**EXERCISE INSTRUCTIONS**: Rewrite the stretch of the farewell post from "So to those" through "the memories. :)", substituting "good times" for "memories".

Saying goodbye tonight was probably one of the hardest things I’ve ever had to do. It was one thing saying goodbye to the people I love back home knowing that I’d be seeing them again in just a few months. It is something completely different to be saying goodbye to the people I’ve been living with and partying with and spending late nights with and laughing with for the last four months knowing that it’s possible I may never see them again; or at least not for quite a long time.
This has been an incredible journey. The last four months have absolutely flown by, and the end of this trip has seemed to have snuck up on me. I cannot even begin to thank all of the people who have made this experience as amazing as it has been.
To my family, thank you so much for your support and love and for allowing me to make this trip. I cannot even begin to tell you how much I love you and appreciate you for being with me throughout this 100% of the way. I love you so much, and I can’t wait to see you tomorrow.
To my friends back home, thanks for letting me know that even though I’ve been gone, I haven’t been forgotten. I can promise that you guys have been on my mind throughout the entire trip and I can’t wait to get back to make up for lost time.
To Chelsey Wieringa, thank you SO MUCH for coming to visit and helping to ground me in a time where I really needed a friend. You have no idea how much your visit over here helped me relax during a time when I was feeling so homesick for people I knew and loved that it actually hurt. You were a lifesaver girl, and I had a blast with you here.
To all of the amazing people I have met over the past four months, I am going to miss you so freaking much. When I came over here, I really didn’t think I was going to be getting as close to people as I have to you guys. I honestly didn’t think it would be this hard to leave you. You are the people who have made this trip worthwhile, and I will never forget a single one of you. Like I’ve said a million times, if you’re ever in Texas, you definitely have a place to stay.
This has been the most life-changing four months that I have ever experienced. I’ve grown in ways that I didn’t think possible, and I feel more sure about myself and the future than I ever have before. I feel so blessed to have been given this incredible opportunity, and I know it will not go to waste.
So to those at home, I’ll see you soon. And to those in London, I’ll see you again as soon as I possibly can. I promise, I’m gonna make it back. This city has not seen the last of me, nor I of it. I’ve never been happier living in any other city in my life, and I’m not going to ever forget that feeling.
I love you all. Thanks for the memories. :)
Filed under london travel goodbyes
Time to pack. Again. Packing up a tiny room in london is just as frustrating as packing up a slightly larger room in fort worth. But as it gets closer and closer to Wednesday, I’m starting to think more about the things I’m excited about at home rather than the things I’m sad to leave here.

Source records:
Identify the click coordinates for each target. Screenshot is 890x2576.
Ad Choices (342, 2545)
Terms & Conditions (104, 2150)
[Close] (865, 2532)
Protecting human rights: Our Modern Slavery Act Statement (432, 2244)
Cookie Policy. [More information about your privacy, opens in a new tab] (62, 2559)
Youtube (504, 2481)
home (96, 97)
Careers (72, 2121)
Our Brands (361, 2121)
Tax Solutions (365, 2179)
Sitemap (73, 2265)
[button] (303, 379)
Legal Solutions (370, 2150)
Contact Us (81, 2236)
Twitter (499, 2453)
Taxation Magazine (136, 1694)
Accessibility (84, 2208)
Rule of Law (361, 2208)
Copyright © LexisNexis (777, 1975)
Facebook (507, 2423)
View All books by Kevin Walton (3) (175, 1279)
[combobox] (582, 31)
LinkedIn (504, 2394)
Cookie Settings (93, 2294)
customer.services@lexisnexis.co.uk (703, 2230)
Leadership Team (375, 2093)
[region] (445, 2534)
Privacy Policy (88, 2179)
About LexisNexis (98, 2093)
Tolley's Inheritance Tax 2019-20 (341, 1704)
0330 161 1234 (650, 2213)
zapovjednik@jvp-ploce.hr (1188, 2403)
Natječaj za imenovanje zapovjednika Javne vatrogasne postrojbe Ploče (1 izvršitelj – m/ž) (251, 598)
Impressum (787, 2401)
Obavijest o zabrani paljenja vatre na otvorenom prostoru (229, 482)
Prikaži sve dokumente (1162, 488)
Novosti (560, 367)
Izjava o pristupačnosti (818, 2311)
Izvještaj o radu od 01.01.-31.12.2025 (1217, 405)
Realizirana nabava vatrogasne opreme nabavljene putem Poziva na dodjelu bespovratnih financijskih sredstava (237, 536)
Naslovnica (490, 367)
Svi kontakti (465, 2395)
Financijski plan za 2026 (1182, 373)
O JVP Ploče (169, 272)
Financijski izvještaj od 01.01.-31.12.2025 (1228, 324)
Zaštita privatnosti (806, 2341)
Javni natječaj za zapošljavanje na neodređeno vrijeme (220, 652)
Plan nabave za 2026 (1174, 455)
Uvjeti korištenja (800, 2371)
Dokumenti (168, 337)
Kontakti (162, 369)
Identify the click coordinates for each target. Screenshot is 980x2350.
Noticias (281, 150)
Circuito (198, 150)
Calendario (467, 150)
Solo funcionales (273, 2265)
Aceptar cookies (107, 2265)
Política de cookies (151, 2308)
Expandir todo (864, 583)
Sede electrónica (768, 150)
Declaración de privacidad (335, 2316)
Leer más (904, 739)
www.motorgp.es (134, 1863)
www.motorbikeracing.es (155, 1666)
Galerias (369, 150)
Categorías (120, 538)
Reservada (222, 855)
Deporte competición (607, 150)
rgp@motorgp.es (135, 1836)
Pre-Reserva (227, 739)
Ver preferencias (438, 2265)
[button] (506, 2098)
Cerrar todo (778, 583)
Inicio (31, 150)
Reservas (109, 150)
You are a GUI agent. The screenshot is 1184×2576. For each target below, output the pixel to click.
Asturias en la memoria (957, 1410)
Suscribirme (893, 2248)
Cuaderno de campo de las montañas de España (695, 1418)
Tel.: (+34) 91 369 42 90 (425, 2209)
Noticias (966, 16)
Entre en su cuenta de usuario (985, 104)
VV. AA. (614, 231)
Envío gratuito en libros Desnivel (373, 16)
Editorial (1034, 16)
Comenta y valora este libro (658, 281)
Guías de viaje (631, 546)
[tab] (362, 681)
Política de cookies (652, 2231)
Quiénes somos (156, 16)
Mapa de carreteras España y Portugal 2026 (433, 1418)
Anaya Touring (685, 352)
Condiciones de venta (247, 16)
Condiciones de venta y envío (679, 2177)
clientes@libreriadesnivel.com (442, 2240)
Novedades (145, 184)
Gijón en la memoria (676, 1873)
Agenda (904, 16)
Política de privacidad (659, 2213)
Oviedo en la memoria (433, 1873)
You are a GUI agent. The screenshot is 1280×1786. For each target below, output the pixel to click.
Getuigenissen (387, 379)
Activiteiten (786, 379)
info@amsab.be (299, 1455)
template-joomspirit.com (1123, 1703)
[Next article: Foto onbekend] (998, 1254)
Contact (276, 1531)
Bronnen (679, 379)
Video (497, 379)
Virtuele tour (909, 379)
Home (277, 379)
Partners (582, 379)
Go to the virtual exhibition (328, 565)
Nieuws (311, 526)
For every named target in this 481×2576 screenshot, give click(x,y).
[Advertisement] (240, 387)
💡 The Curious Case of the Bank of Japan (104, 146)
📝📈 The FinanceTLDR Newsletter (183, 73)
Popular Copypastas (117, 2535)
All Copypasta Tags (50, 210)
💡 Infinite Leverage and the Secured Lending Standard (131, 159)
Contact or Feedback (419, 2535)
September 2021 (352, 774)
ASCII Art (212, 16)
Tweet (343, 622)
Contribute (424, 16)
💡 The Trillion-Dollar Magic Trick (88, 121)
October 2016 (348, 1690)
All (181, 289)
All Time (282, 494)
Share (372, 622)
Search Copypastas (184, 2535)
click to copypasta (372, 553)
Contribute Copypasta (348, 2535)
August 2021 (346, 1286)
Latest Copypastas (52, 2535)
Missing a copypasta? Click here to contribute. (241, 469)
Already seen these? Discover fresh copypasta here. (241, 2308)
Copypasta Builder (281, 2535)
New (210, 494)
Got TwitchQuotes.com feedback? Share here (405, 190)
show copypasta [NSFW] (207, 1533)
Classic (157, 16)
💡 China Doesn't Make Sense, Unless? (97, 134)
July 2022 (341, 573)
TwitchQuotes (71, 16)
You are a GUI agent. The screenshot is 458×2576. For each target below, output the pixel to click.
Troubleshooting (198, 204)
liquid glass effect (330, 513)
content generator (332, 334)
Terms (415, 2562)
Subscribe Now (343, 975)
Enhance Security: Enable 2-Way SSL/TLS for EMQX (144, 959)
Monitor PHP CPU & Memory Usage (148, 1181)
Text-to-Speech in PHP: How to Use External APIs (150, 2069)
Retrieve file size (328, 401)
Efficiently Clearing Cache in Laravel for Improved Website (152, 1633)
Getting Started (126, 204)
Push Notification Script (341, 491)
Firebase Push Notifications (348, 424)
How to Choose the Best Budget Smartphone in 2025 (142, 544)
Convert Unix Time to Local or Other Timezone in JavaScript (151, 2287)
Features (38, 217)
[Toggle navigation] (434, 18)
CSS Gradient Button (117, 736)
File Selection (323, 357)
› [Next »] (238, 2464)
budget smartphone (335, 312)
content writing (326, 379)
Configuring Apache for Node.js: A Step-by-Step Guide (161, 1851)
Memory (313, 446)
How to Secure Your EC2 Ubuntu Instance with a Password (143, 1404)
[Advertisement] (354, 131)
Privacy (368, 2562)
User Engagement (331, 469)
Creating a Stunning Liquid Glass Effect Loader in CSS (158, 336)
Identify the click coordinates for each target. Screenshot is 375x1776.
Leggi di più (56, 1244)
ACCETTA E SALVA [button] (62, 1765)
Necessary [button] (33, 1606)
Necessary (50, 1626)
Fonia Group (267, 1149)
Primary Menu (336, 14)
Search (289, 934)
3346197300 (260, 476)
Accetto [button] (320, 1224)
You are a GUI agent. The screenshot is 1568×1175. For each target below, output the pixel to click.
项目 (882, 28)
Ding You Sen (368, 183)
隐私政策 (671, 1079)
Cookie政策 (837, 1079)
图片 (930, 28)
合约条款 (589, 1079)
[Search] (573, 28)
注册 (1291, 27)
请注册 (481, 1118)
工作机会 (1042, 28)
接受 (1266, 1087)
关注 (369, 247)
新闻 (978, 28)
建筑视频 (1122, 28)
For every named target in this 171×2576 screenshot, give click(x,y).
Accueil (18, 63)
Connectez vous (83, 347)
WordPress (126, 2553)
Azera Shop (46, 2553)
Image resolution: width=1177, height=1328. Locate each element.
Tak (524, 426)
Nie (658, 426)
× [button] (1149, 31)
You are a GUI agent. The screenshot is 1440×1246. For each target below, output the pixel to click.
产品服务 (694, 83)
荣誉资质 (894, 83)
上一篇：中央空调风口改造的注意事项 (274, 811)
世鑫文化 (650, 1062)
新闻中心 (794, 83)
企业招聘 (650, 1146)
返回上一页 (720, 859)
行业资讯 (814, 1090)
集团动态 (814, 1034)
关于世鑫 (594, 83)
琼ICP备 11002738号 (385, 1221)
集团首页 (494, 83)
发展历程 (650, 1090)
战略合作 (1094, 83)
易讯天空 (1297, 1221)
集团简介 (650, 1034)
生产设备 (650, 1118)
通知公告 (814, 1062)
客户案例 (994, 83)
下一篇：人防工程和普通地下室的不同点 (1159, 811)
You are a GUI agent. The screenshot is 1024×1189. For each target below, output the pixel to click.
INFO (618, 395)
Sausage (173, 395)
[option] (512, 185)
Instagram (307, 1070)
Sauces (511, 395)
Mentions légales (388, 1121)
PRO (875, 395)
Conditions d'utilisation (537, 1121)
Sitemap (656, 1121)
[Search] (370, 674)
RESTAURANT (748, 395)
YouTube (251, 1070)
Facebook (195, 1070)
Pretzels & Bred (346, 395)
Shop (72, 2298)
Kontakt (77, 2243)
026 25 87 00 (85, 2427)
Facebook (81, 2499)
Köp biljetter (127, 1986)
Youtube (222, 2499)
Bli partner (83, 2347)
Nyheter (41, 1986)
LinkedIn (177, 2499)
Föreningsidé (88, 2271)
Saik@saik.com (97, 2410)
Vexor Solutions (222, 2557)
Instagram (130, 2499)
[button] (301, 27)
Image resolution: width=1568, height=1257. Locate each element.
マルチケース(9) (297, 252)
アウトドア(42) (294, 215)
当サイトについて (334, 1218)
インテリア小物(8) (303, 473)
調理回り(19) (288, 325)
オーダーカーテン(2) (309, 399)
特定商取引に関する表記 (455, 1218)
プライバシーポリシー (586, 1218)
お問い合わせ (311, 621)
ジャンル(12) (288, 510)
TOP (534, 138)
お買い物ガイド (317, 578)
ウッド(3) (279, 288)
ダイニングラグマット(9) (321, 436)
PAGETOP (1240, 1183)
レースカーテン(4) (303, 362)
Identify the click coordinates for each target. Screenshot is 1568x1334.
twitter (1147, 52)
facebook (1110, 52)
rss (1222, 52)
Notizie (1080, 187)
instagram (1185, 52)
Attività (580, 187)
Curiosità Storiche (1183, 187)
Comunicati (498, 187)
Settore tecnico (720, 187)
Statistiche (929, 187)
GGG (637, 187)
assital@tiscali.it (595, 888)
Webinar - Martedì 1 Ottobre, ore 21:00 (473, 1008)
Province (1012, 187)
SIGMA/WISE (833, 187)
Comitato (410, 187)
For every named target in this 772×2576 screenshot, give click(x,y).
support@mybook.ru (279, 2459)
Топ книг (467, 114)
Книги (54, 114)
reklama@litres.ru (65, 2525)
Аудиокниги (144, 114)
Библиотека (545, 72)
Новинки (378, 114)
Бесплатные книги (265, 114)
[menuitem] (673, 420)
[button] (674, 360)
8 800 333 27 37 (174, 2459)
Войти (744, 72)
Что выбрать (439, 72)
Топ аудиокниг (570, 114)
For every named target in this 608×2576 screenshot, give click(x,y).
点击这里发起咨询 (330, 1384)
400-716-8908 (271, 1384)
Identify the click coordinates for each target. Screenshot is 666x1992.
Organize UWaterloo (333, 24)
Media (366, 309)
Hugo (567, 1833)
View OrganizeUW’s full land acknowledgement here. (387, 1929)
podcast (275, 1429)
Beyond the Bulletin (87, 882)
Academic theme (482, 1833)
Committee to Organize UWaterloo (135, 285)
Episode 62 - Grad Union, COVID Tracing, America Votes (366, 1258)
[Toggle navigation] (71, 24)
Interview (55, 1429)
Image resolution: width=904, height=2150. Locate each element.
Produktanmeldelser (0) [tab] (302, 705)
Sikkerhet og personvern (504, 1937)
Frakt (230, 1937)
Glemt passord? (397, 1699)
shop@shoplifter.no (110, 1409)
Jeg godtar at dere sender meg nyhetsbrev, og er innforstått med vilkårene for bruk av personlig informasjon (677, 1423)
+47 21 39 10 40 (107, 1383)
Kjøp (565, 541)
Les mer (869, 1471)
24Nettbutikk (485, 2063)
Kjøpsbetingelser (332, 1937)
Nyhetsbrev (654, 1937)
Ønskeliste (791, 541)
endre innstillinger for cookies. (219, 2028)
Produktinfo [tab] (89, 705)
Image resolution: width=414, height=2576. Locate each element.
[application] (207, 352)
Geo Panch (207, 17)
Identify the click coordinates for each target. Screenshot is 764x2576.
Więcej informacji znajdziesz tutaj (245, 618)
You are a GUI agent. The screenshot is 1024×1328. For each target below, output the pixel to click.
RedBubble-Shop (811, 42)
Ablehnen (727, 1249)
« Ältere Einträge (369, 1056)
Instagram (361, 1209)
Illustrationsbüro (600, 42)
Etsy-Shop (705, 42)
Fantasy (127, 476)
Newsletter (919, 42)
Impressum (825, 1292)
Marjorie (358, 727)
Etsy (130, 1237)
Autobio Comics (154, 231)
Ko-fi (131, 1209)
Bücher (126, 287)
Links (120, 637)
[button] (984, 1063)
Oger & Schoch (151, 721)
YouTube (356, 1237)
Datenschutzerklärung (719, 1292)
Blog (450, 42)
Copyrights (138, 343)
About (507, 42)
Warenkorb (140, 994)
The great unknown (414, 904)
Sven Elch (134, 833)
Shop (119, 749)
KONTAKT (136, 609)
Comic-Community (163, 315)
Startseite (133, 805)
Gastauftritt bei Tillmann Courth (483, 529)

**RESPONSE TO THE EXERCISE**:
So to those at home, I’ll see you soon. And to those in London, I’ll see you again as soon as I possibly can. I promise, I’m gonna make it back. This city has not seen the last of me, nor I of it. I’ve never been happier living in any other city in my life, and I’m not going to ever forget that feeling.
I love you all. Thanks for the good times. :)